What the task asks> Only the lines from the one with "Image resolution: width=1456" through the end of the data below belong in the answer, restated word for word, pictures excluded.

Source material>
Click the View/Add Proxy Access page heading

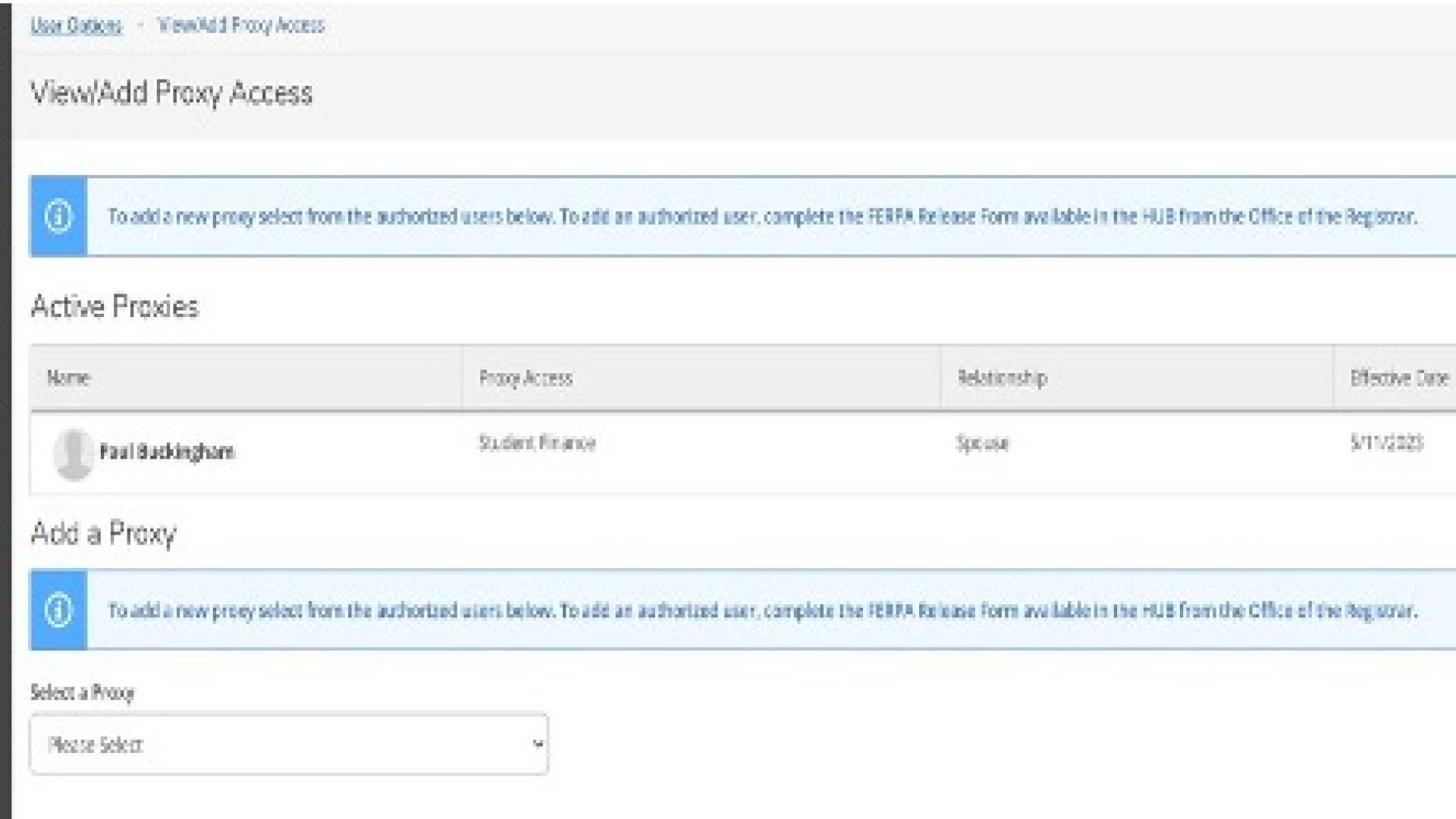[171, 93]
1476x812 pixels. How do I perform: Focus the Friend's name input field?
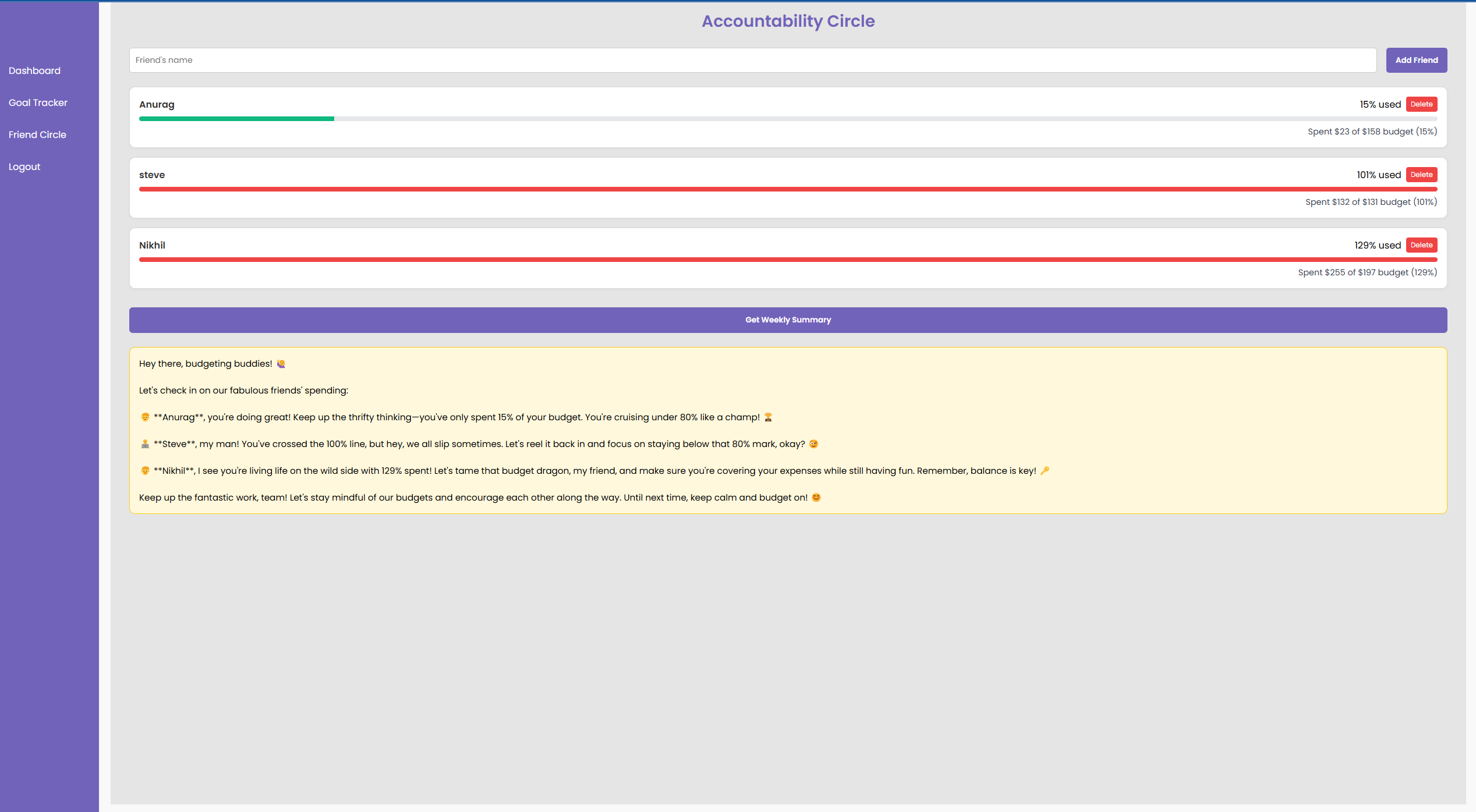(752, 60)
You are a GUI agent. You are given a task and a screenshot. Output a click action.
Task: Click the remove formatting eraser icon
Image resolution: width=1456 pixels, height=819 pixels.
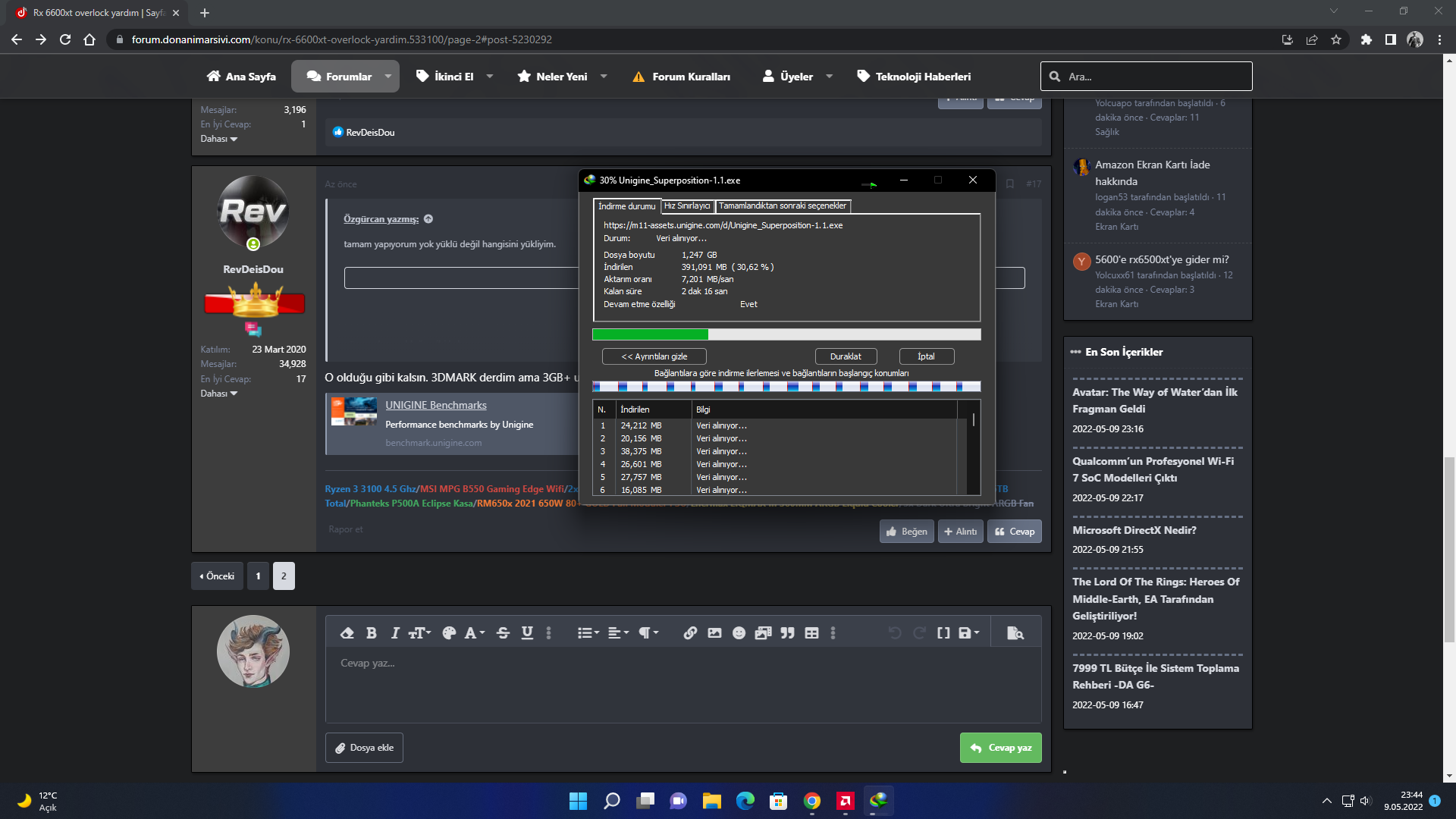click(x=347, y=633)
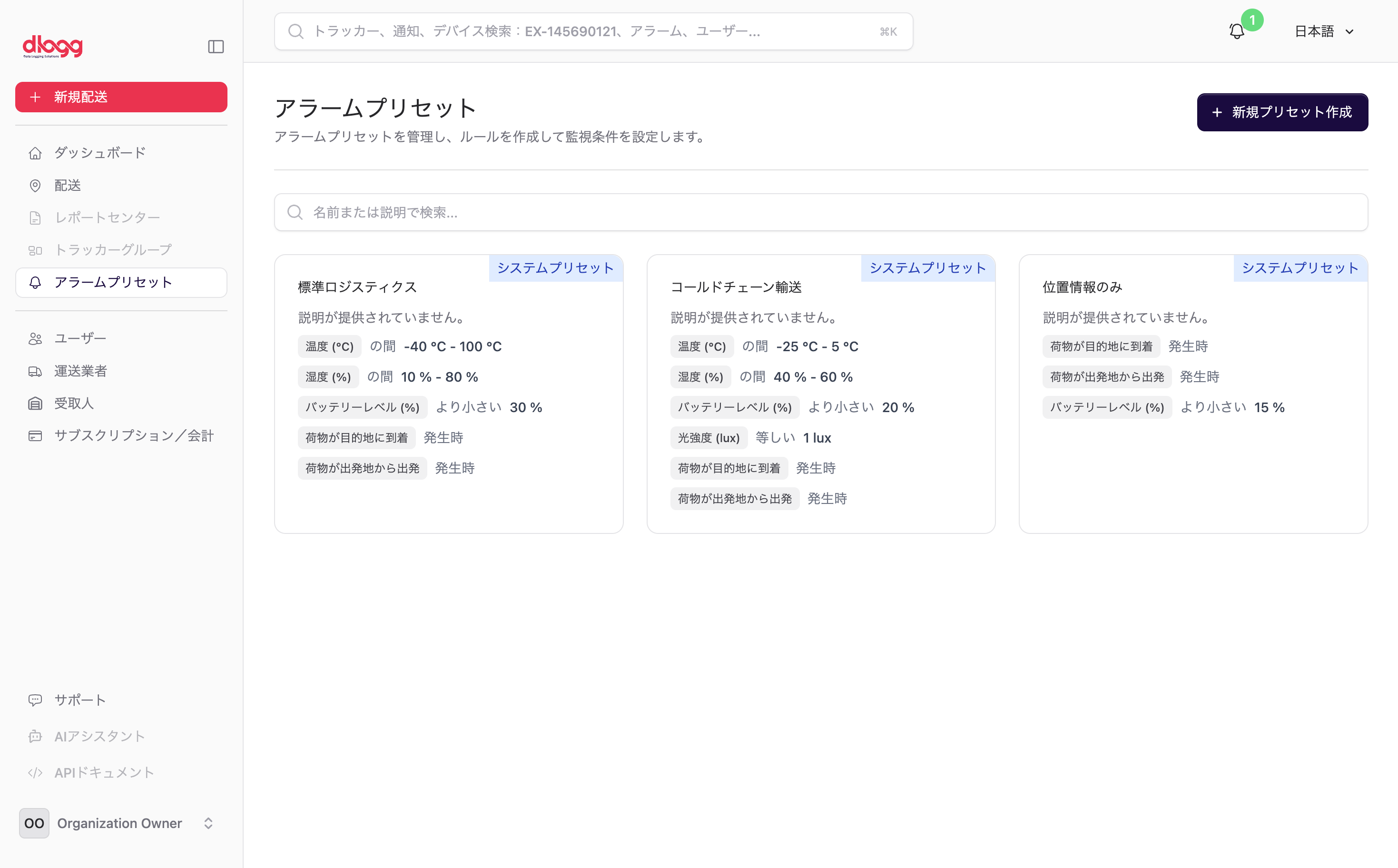
Task: Click the 受取人 warehouse icon
Action: 35,403
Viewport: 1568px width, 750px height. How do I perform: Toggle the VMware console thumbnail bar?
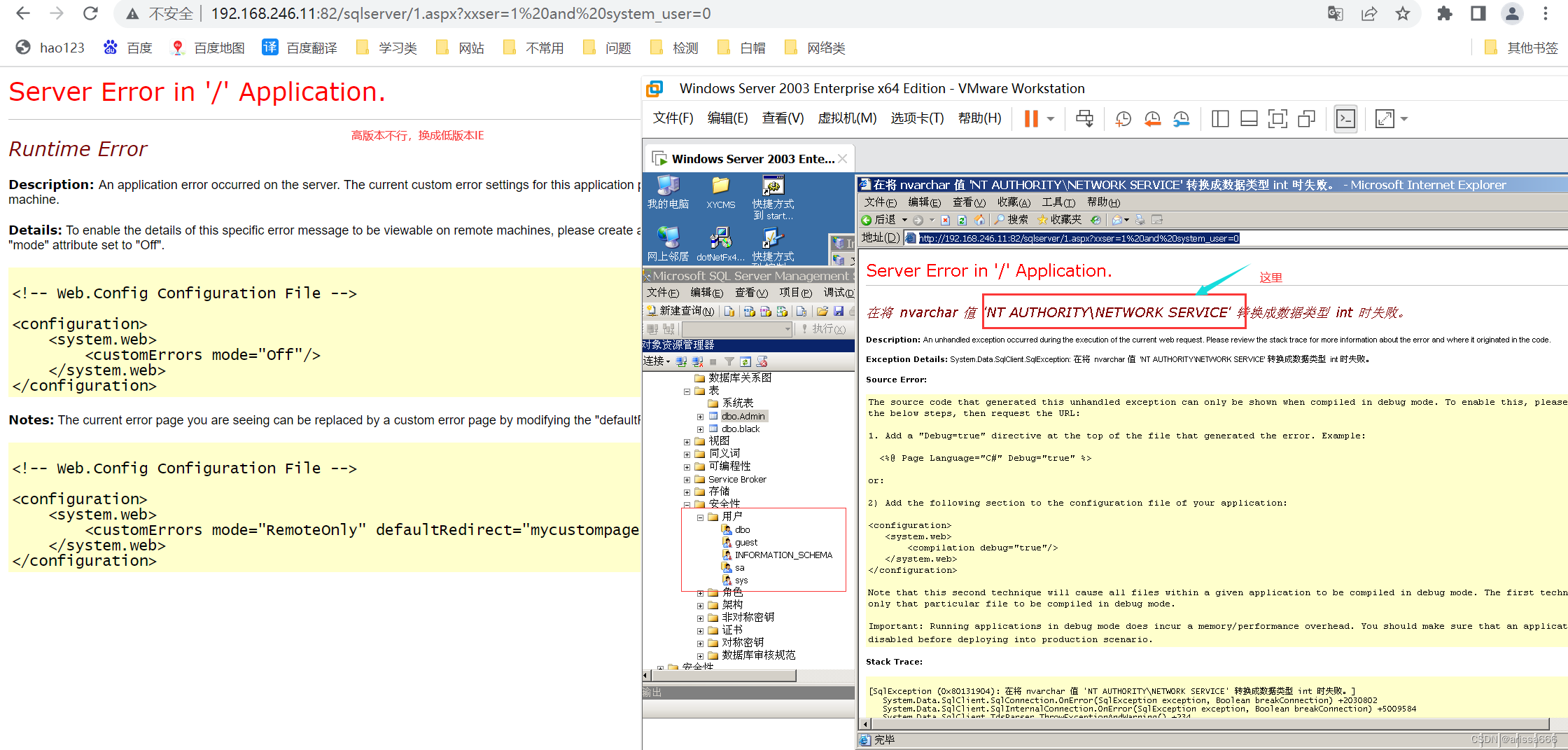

Solution for this task>
Image resolution: width=1456 pixels, height=819 pixels.
click(x=347, y=633)
Task: Click the 受取人 warehouse icon
Action: 35,403
Viewport: 1568px width, 750px height. How do I perform: Toggle the VMware console thumbnail bar?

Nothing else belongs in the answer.